Dataset entries

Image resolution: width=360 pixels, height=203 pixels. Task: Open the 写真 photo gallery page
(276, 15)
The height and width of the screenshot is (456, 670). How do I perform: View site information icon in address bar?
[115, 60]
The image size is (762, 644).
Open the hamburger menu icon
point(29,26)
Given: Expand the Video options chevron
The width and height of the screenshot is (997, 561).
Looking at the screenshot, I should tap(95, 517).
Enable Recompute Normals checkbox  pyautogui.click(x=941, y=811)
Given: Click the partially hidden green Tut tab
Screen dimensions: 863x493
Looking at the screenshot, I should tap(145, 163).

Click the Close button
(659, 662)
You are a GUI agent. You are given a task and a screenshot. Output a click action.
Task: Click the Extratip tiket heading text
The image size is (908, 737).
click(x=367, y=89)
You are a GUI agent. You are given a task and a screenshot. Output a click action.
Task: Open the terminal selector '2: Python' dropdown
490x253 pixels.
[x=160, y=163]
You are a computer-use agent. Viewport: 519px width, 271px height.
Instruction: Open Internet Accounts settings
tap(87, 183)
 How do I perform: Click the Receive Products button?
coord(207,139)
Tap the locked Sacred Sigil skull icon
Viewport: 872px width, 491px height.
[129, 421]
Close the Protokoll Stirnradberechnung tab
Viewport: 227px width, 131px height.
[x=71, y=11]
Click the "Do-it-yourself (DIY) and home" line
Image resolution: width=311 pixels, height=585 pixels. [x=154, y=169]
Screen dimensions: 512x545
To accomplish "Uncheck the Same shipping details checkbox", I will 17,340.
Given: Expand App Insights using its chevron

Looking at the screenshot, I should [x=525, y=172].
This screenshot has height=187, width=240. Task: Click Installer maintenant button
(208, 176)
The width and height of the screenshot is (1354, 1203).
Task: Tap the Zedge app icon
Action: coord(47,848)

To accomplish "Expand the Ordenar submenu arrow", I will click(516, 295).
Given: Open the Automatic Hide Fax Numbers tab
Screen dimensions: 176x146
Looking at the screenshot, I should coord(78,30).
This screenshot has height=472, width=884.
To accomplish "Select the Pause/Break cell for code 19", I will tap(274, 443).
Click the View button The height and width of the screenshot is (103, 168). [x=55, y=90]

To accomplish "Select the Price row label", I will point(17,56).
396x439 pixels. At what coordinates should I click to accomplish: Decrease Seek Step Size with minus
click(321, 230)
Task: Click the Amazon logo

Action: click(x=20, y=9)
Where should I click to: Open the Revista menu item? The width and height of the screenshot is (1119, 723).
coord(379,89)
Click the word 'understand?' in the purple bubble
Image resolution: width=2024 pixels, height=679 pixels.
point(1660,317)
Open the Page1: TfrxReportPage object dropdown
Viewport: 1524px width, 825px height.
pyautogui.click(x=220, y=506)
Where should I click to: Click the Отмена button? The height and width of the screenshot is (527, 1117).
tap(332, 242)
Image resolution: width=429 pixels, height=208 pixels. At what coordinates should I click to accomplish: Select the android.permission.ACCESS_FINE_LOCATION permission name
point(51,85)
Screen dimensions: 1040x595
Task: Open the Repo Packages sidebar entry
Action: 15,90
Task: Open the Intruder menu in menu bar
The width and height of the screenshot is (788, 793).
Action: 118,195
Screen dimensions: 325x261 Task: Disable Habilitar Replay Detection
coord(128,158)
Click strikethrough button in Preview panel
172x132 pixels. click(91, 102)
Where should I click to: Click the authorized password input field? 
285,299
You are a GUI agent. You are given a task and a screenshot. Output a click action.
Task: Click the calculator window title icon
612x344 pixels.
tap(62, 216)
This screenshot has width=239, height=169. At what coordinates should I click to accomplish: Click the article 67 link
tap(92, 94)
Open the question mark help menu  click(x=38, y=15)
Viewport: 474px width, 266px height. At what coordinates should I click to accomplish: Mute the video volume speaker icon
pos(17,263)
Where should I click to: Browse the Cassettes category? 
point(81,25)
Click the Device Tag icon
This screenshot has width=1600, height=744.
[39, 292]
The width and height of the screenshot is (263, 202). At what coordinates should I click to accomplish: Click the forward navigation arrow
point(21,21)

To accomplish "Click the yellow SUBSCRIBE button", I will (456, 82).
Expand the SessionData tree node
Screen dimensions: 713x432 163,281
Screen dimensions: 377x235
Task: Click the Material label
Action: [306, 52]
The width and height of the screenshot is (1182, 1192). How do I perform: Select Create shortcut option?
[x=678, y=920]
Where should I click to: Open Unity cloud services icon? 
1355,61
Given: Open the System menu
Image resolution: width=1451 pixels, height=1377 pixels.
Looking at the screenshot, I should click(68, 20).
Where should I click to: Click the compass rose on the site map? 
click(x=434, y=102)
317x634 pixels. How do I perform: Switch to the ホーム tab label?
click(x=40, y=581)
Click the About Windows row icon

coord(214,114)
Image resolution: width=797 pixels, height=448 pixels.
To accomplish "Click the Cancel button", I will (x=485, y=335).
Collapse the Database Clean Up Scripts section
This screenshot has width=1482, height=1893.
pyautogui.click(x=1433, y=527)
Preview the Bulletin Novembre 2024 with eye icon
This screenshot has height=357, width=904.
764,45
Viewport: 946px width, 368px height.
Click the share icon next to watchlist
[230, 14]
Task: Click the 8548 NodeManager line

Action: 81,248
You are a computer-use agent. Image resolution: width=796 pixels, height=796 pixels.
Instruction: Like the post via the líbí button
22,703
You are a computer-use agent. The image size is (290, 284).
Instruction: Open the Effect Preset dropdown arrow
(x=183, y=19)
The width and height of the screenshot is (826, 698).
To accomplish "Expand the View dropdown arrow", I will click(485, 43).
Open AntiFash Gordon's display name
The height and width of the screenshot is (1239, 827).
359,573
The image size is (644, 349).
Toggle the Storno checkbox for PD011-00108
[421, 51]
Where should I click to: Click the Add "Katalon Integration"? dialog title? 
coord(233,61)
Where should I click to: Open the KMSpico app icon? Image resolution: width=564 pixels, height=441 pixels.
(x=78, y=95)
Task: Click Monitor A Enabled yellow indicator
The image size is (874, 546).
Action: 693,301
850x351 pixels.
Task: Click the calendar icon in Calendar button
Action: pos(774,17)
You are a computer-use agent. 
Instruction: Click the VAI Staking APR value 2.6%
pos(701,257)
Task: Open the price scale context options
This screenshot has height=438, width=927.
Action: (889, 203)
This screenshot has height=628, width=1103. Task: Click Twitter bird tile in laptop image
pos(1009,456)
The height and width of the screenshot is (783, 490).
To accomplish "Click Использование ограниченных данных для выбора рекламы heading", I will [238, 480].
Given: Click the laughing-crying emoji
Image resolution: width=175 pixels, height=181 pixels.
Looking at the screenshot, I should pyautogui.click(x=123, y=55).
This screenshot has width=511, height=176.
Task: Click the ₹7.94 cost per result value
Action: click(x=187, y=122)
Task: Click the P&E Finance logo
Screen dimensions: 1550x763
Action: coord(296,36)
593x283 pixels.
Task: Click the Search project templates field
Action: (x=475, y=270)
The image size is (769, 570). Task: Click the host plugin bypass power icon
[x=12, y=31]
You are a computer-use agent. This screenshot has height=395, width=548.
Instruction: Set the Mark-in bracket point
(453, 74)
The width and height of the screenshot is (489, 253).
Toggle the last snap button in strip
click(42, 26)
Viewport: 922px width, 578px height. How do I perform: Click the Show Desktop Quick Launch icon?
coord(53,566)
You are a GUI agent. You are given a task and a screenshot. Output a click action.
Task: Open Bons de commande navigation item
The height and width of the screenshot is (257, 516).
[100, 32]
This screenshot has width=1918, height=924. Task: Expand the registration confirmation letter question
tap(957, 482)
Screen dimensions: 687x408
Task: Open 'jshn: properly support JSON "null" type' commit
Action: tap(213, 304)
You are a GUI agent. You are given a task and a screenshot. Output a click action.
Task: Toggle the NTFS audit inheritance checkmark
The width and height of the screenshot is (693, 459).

▶ **INSTRUCTIONS TO FOLLOW**:
In the records above, find the line containing "Task: Click the Extratip tiket heading text" and restate word for word every line from the first through that one.

▶ **SOLUTION TO THIS PROBLEM**:
Image resolution: width=360 pixels, height=203 pixels. Task: Open the 写真 photo gallery page
(276, 15)
The height and width of the screenshot is (456, 670). How do I perform: View site information icon in address bar?
[115, 60]
The image size is (762, 644).
Open the hamburger menu icon
point(29,26)
Given: Expand the Video options chevron
The width and height of the screenshot is (997, 561).
Looking at the screenshot, I should tap(95, 517).
Enable Recompute Normals checkbox  pyautogui.click(x=941, y=811)
Given: Click the partially hidden green Tut tab
Screen dimensions: 863x493
Looking at the screenshot, I should tap(145, 163).

Click the Close button
(659, 662)
You are a GUI agent. You are given a task and a screenshot. Output a click action.
Task: Click the Extratip tiket heading text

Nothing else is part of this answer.